A regulação do mercado de carbono tem avançado em vários países. A nota traz informações do Banco Mundial que apontam 73 iniciativas de precificação de carbono no mundo até setembro de 2023. “Esta precificação implica custos que são arcados pelos setores produtivos destes países e repassados aos seus consumidores. Esses produtores reagem à concorrência vinda de outros países sem precificação de carbono, pressionando os governos dos seus próprios países a implementarem medidas por uma concorrência em condições mais favoráveis”, diz o documento.
Além da União Europeia, Estados Unidos, Canadá, Japão e Reino Unido avançam no propósito de criar seus próprios mecanismos de ajuste na fronteira.
Projeto em tramitação
A Câmara dos Deputados aprovou, em dezembro de 2023, o projeto de lei que regulamenta o mercado de carbono no Brasil (PL 2148/2015). O objetivo é reduzir as emissões de gases de efeito estufa (GEE) para cumprir a Política Nacional de Mudanças Climáticas e os compromissos climáticos internacionais do país. O texto deve ser, novamente, analisado em 2024.

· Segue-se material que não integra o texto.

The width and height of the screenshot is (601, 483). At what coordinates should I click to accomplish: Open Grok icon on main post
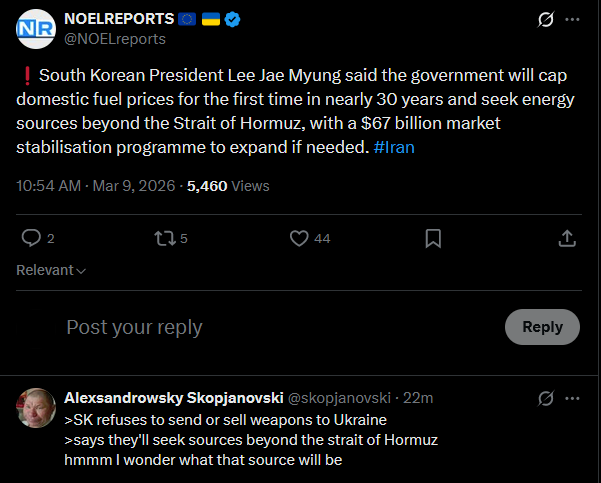(x=546, y=20)
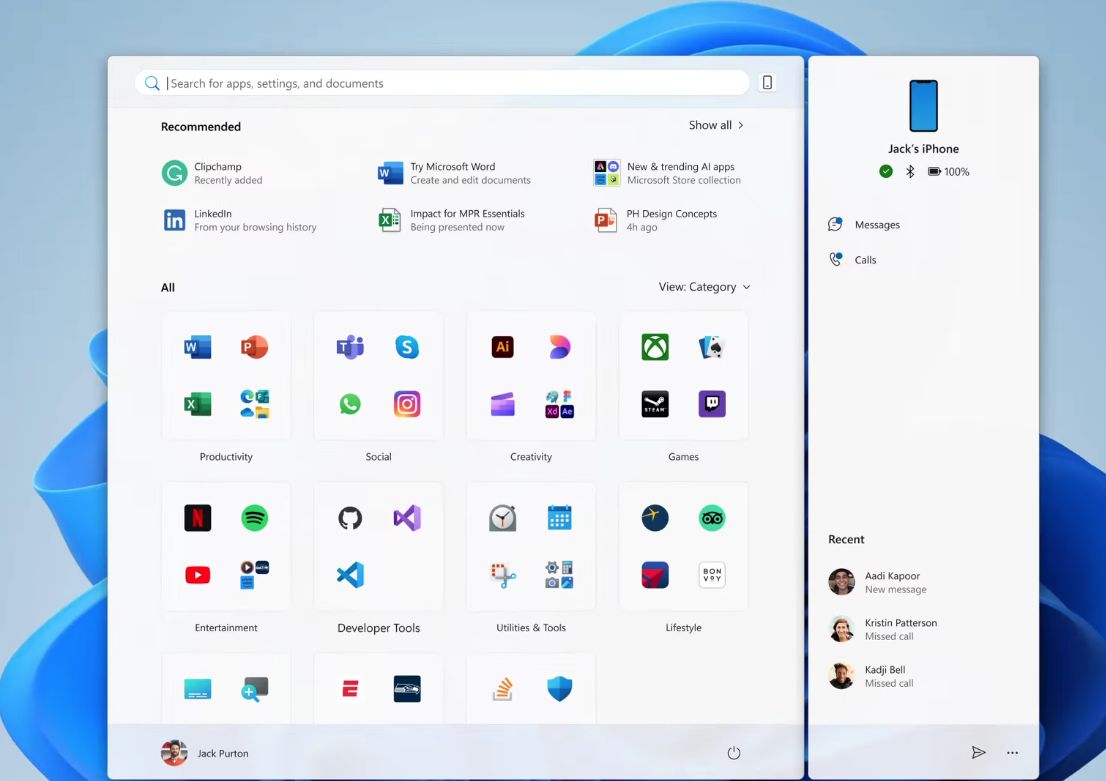This screenshot has height=781, width=1106.
Task: Open the recommended Clipchamp app
Action: pos(215,173)
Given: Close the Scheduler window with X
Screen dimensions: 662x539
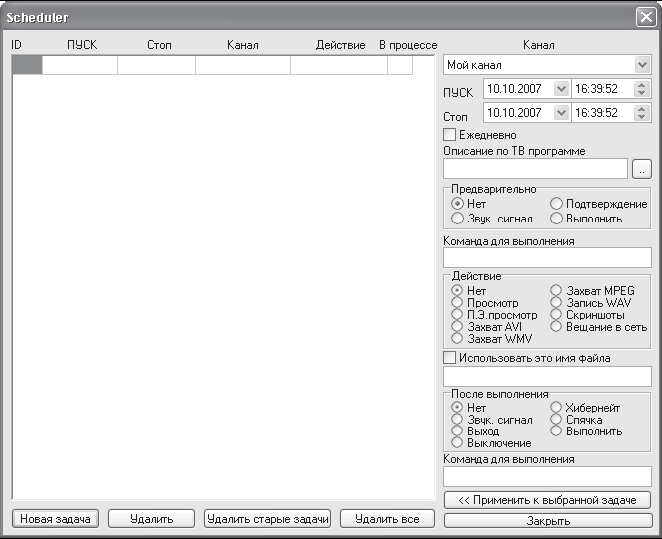Looking at the screenshot, I should coord(646,17).
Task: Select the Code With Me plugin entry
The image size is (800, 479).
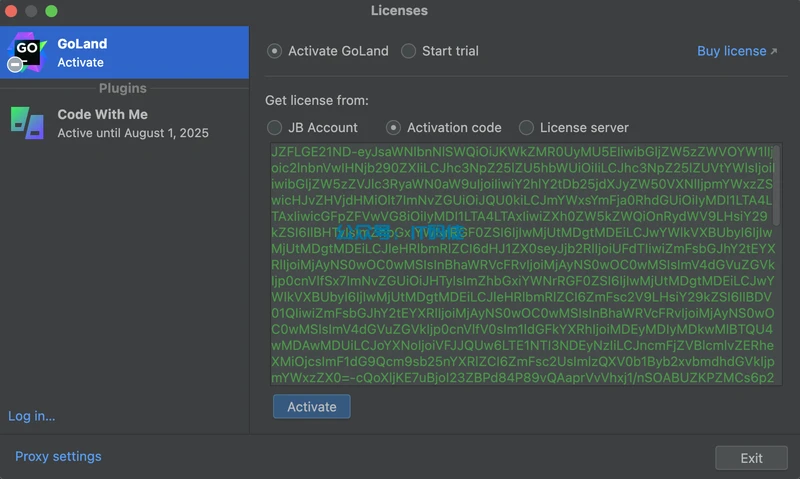Action: click(124, 123)
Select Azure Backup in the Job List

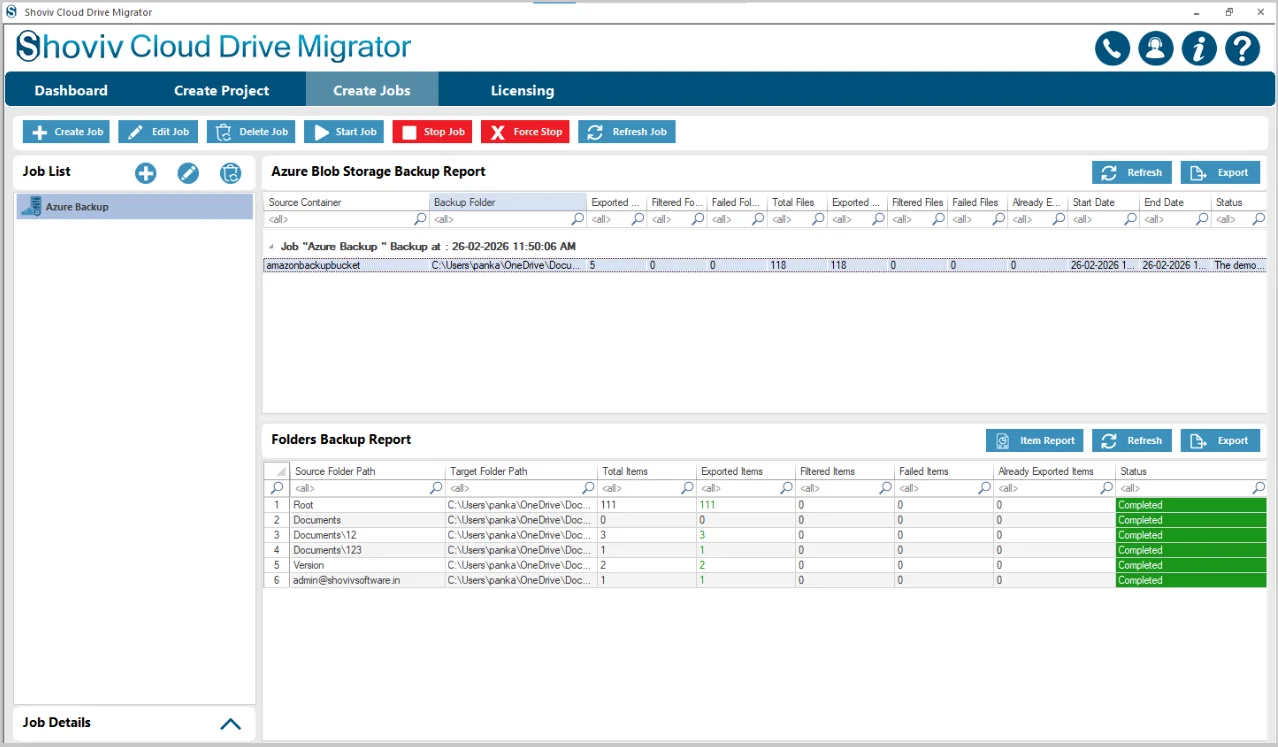click(x=135, y=207)
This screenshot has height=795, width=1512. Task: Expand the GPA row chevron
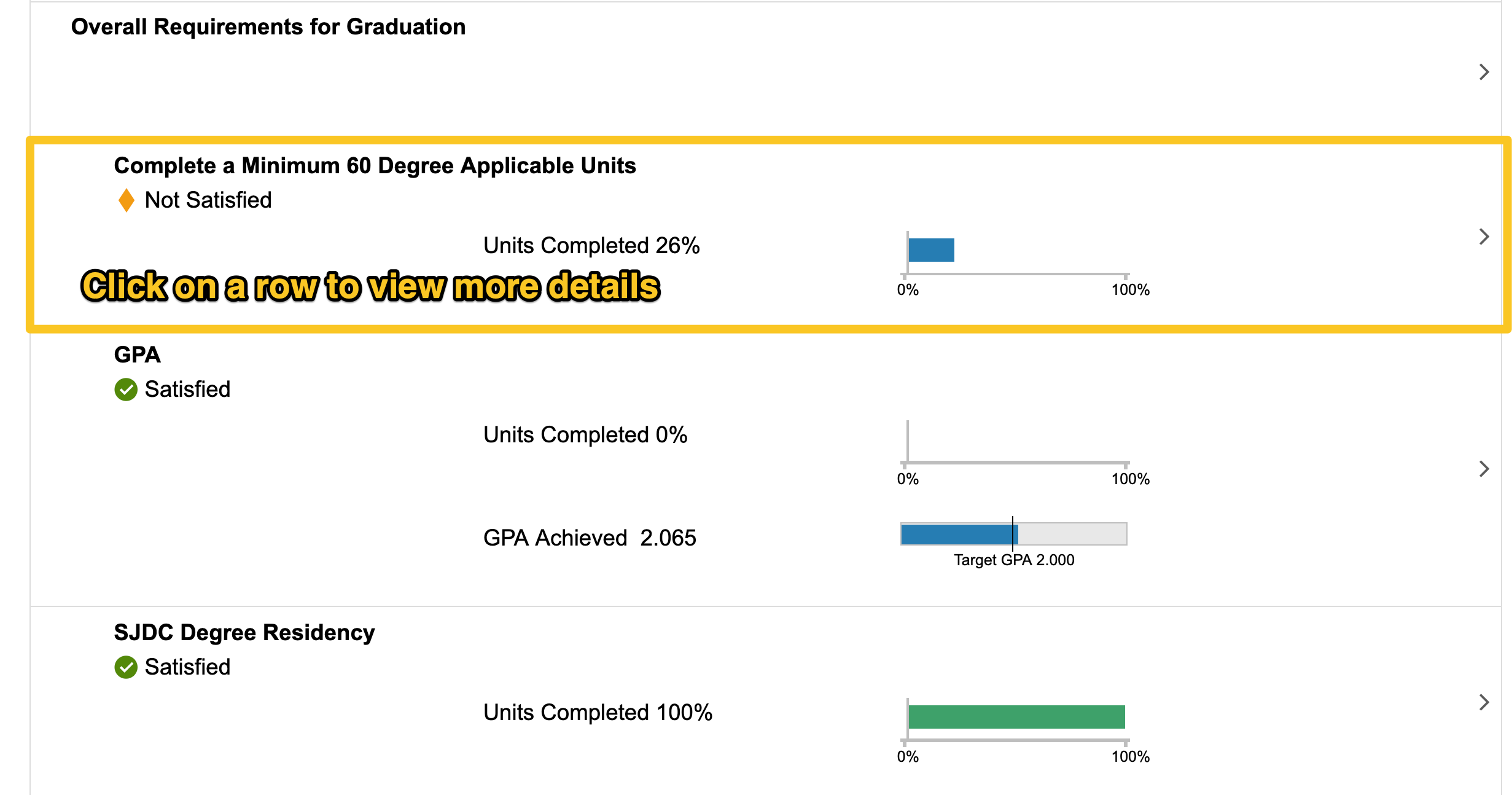pyautogui.click(x=1484, y=469)
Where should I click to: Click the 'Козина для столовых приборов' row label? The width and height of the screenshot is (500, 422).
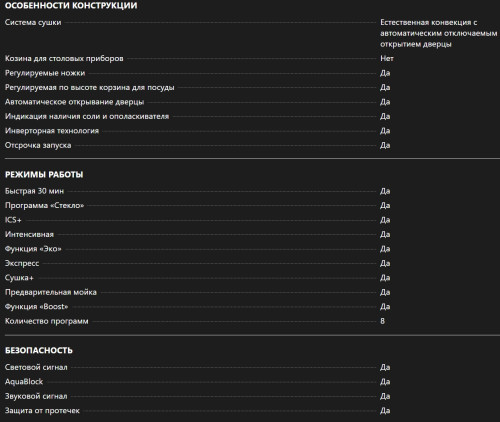(x=64, y=58)
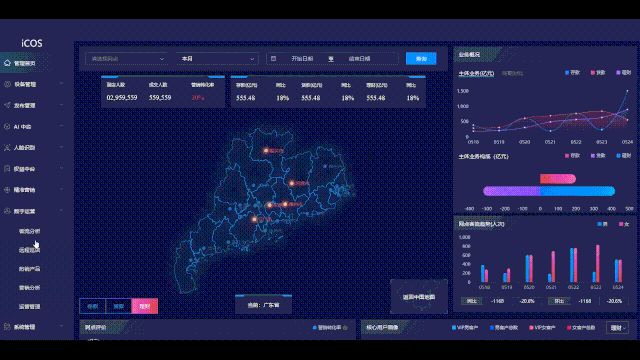This screenshot has width=640, height=360.
Task: Click the face-scan icon for 人脸识别
Action: point(7,147)
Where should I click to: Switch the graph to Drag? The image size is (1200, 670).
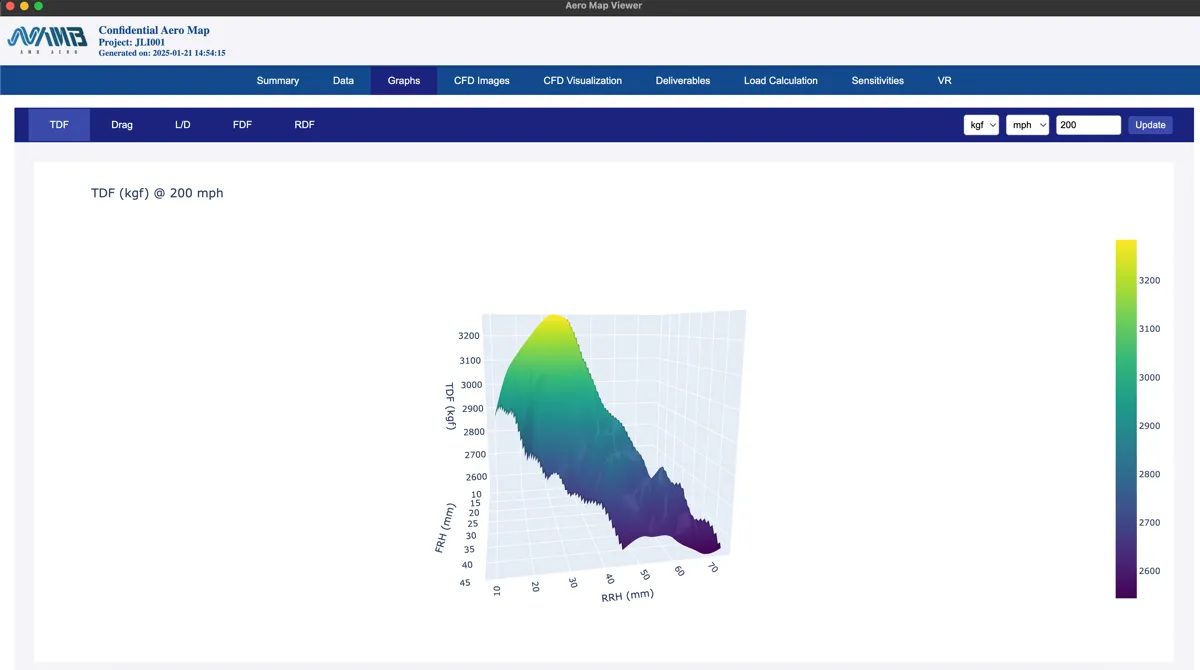pos(122,125)
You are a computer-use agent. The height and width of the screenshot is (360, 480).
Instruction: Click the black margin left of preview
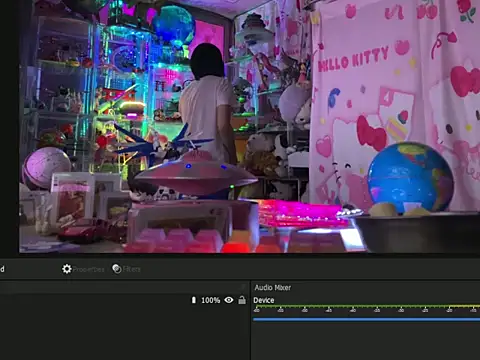click(x=9, y=127)
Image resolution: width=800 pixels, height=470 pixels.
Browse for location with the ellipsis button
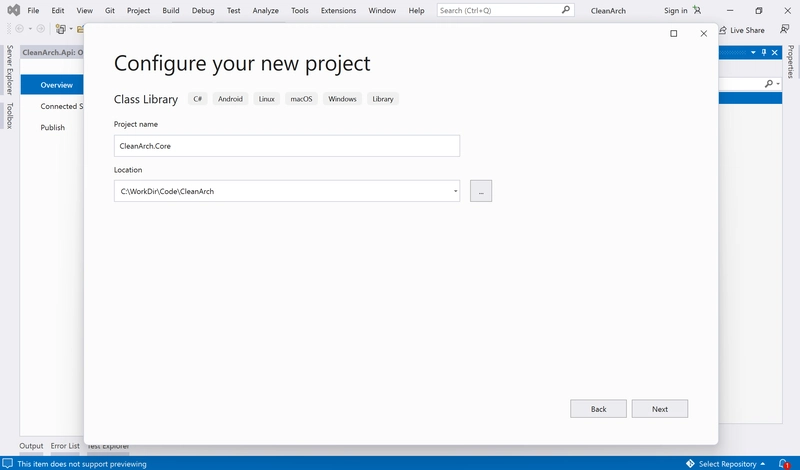tap(481, 191)
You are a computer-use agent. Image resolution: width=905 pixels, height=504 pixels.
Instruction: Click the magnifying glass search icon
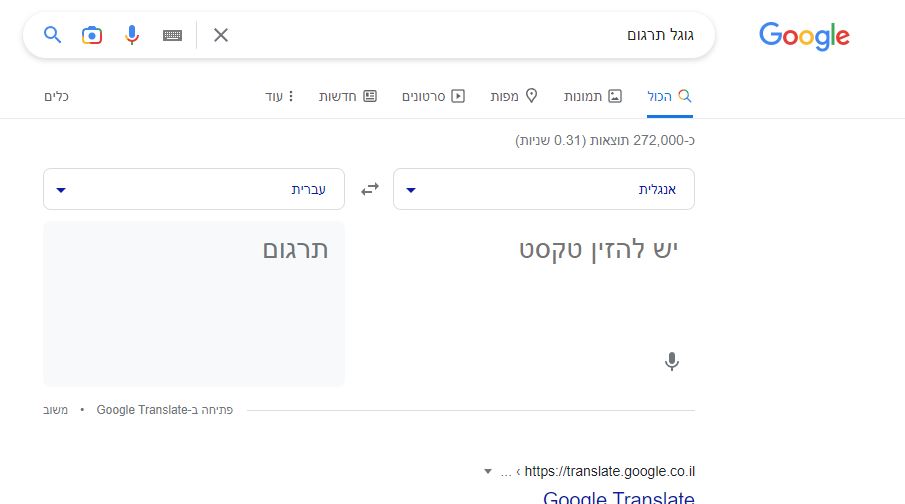[x=53, y=35]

Entre outros pontos, o projeto cria um sistema que transforma as emissões de carbono em ativos negociáveis, atribuindo um valor econômico. Assim, fica estabelecido um incentivo financeiro para reduzir as emissões. De acordo com o texto, estarão sujeitos à regulação os operadores que emitirem acima de 10 mil toneladas de gás carbônico por ano.